Public reaction remains a major wild card in developing wind power projects. Local opposition over aesthetics and other concerns have caused years-long delays for a developer seeking to build a wind farm in Nantucket Sound off Cape Cod, Mass., which is still awaiting final federal approval.
Opposition to wind turbines remains largely untested in Rhode Island, which has only a handful of operating ones.
Gov. Don Carcieri's administration recently selected Hoboken, N.J.-based Deepwater Wind LLC to build a large wind farm capable of generating about 15 percent of the state's electricity needs miles off Rhode Island's coast. The company still needs to secure financing and must seek permits before construction could begin.

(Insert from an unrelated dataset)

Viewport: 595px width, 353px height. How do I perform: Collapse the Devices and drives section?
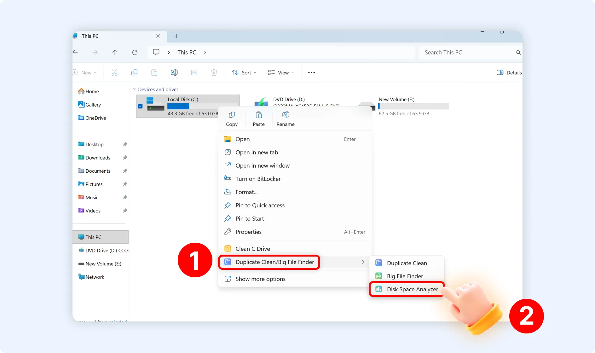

In the near term, Narragansett and the state DEM are interested in building onshore wind turbines at five sites in Narragansett, a blustery coastal town on Narragansett Bay, including locations near the Port of Galilee and a wastewater treatment facility near Scarborough State Beach.
The goal is to construct wind turbines that could power specific buildings or facilities and sell surplus energy generated by the wind turbines back into the power grid for others to use. Authorities want the project built by the end of next year.
Four companies — Ameresco Inc., Chevron Energy Solutions, Solaya Energy LLC and Verterra Renewable Energy — have submitted bids to build up to five wind turbines on some or all of those sites. No selections have been made, and DEM officials declined Tuesday to release the proposals.